** Start Data shown **

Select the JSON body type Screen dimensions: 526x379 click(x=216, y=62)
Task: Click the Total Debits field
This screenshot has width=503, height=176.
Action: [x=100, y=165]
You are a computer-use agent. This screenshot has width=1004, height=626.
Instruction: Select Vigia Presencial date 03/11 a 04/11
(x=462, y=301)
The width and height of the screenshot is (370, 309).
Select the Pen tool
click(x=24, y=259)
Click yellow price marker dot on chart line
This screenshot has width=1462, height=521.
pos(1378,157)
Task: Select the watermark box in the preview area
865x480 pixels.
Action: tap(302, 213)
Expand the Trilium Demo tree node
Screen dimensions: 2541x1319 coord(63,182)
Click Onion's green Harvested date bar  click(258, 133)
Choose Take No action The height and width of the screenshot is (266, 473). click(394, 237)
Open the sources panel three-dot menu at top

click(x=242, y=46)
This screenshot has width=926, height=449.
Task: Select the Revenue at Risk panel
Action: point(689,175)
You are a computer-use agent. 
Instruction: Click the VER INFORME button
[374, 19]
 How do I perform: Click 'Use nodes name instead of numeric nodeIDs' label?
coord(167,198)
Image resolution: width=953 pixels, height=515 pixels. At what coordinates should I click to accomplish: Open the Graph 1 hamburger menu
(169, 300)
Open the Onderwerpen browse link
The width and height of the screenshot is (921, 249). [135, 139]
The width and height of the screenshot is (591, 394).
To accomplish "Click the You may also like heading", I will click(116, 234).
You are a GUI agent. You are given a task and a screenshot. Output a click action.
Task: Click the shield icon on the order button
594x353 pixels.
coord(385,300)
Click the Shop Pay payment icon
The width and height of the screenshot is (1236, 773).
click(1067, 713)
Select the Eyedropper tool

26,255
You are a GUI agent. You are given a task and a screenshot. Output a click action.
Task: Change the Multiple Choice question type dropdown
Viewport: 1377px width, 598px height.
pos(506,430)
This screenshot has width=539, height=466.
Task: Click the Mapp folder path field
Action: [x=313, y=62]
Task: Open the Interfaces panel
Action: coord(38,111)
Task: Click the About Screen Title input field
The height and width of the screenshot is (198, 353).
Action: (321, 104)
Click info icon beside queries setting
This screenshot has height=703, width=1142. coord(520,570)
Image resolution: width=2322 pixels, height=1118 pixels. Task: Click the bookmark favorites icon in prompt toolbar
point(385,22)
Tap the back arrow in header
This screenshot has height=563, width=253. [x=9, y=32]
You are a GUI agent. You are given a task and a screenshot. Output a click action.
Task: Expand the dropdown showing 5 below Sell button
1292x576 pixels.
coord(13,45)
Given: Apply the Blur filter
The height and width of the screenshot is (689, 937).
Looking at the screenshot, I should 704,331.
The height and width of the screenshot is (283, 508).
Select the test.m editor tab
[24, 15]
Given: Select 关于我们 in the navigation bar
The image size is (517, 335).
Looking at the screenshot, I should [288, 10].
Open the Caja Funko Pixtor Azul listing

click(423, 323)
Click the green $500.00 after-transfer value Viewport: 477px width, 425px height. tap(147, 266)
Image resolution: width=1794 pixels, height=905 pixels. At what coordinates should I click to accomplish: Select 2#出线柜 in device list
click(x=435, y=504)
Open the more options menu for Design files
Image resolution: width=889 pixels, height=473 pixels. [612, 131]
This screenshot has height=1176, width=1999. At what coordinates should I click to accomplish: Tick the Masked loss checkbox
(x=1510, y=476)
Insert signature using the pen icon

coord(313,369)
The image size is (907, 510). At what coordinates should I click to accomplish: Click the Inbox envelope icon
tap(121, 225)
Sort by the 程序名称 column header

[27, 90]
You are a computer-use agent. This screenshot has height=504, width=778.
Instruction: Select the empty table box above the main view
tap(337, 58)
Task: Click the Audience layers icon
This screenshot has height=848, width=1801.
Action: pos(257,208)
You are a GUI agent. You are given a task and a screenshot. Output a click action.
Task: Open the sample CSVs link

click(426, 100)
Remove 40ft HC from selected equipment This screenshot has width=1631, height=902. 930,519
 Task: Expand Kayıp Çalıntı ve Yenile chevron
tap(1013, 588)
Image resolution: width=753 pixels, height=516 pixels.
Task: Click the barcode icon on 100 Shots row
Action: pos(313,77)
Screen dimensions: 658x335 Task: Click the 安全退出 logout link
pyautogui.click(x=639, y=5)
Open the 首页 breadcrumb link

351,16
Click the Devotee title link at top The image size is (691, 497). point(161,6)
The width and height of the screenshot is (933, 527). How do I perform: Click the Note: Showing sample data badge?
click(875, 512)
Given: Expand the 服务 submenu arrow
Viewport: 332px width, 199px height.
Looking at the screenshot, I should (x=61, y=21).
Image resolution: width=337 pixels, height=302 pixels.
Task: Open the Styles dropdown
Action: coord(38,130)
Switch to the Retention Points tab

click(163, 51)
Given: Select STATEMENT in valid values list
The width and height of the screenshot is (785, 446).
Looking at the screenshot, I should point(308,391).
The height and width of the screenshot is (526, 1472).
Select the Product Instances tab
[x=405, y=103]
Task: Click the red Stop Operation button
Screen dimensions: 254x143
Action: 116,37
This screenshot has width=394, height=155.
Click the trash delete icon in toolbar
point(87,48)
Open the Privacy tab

** End Data shown **

- _What you will do_
Count how many lines of the data above contain the string "green", where case counts. Reply with the number alone.

- _Answer below_
2